A CHUVA
Há seguramente três dias que não
vivo, que não vejo o sol, nem falo. E ela, a minha adorada Everalda, não veio,
não virá mais, decerto. E no entanto, dizia-me na sua carta de uma letra fina e
miúda: “Amanhã, quinta-feira, vou. Estou louca por abraçar-te... saudades...
não imaginas...”
A chuva tem caído e cai
incessante, desventurosamente. O céu, pardacento, de uma claridade esmaecida e
igual, jorra a água em fios, como se a passasse por uma peneira gigante.
Um arrepio de sezões anda-me nas
carnes e o negro e fundo spleen aristocrático e mylord ataca-me com fúria o
coração, onde o fel rebenta em ondas. Tenho as unhas roxas e a pele engelhada, como
um cadáver. Sentado, o busto inclinado sobre a mesa da escrita, o braço direito
em ângulo, apoiando o rosto, voltado para a janela, os olhos cravados longe,
através dos vidros açoutados pelas rijas e sonoras bátegas — aqui estou, mudo e
tempestuoso, numa formidanda excitação de nervos e penso profundamente na mais
amada das mulheres, sentindo, na sofreguidão imensa de a possuir, uma elétrica
nevrose de ferocidade animal, que me incendeia delirantemente.
Debalde intento ler.
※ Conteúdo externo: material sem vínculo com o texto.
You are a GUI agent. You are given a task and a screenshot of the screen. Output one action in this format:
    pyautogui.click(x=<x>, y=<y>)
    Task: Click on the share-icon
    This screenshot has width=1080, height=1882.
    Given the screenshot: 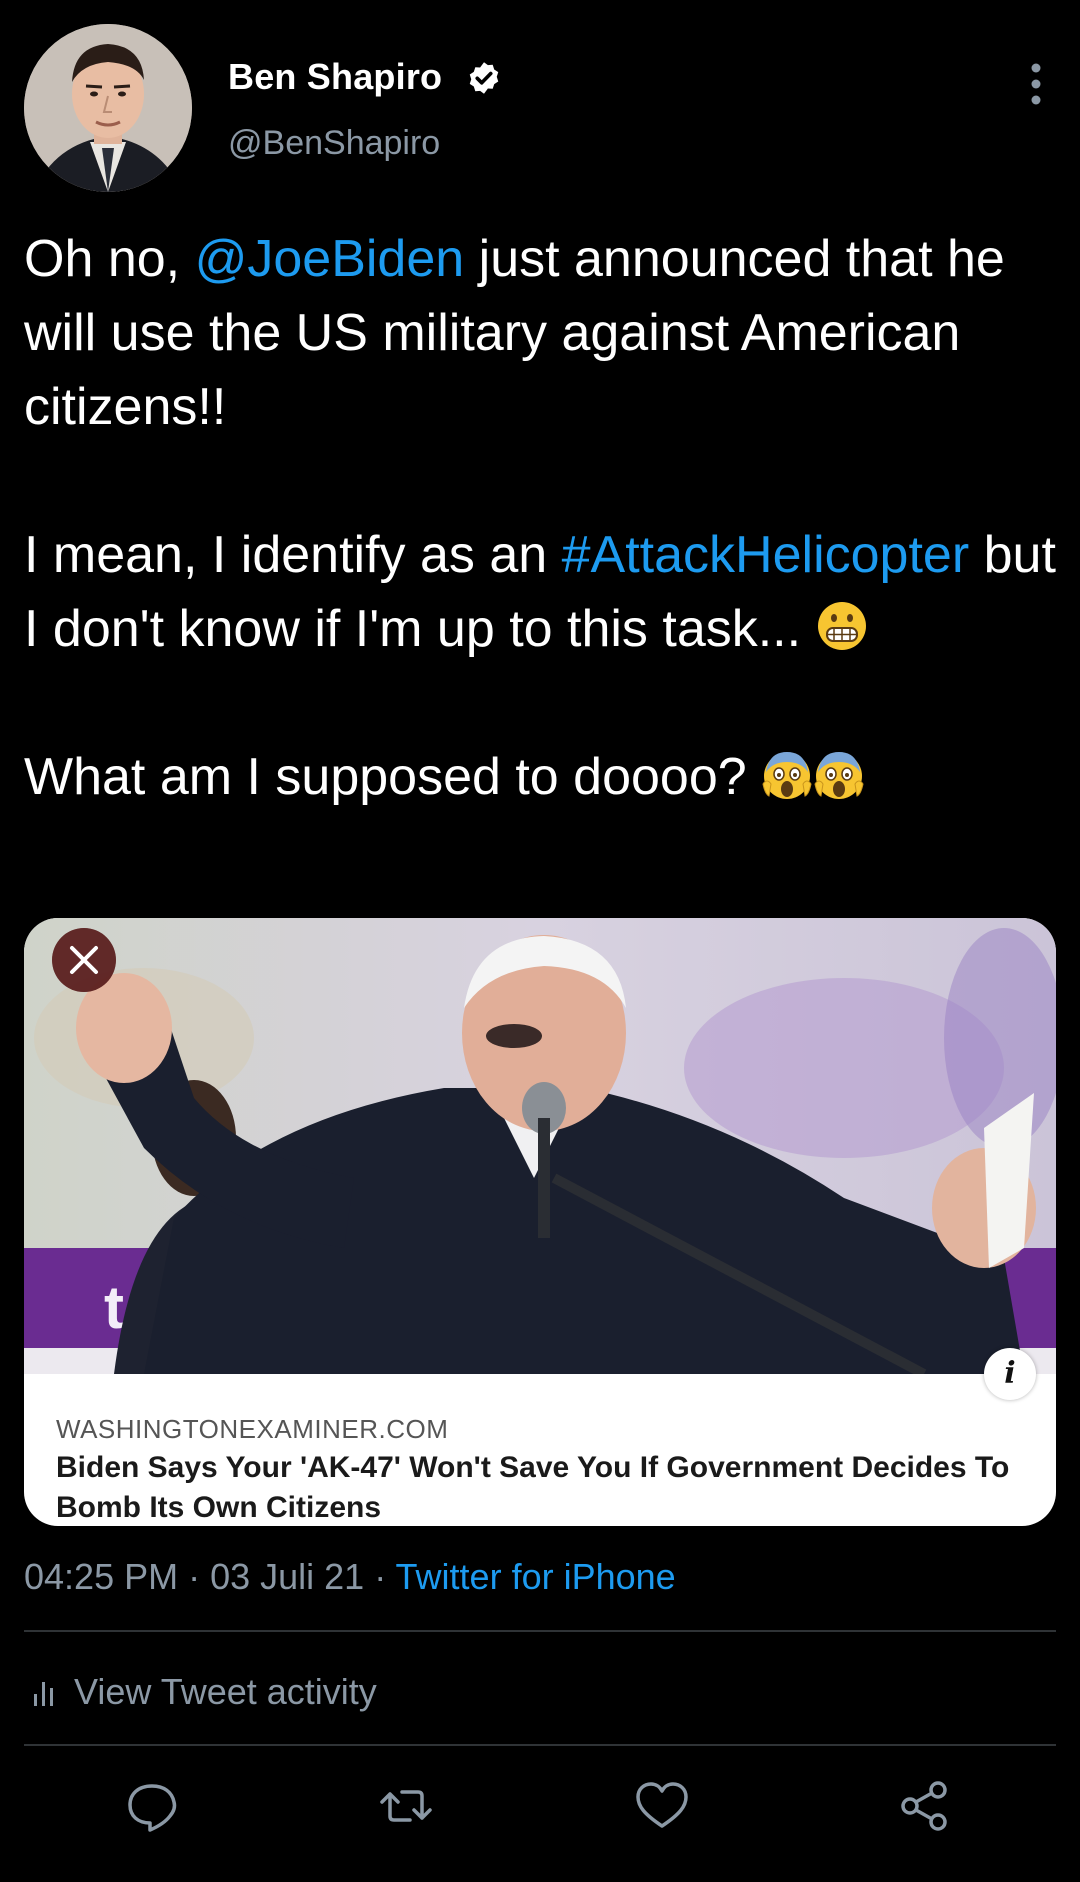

O meu livro
mais querido, O Primo Basílio, o livro extraordinário, que está aberto diante
de mim, não me glorifica, nem me atira para o alto.
E quando subitamente me acode ao
cérebro, como uma desolação, a ideia de que talvez mentisse a mais amada das
mulheres, inflama-me o sangue um furor nefasto e ruge no antro o coração
indomado.
Mas não! ouço na escada um
fru-fru roçagante, um passo nervoso e miúdo... E os meus lábios, por muito
tempo, ficaram colados aos lábios dela.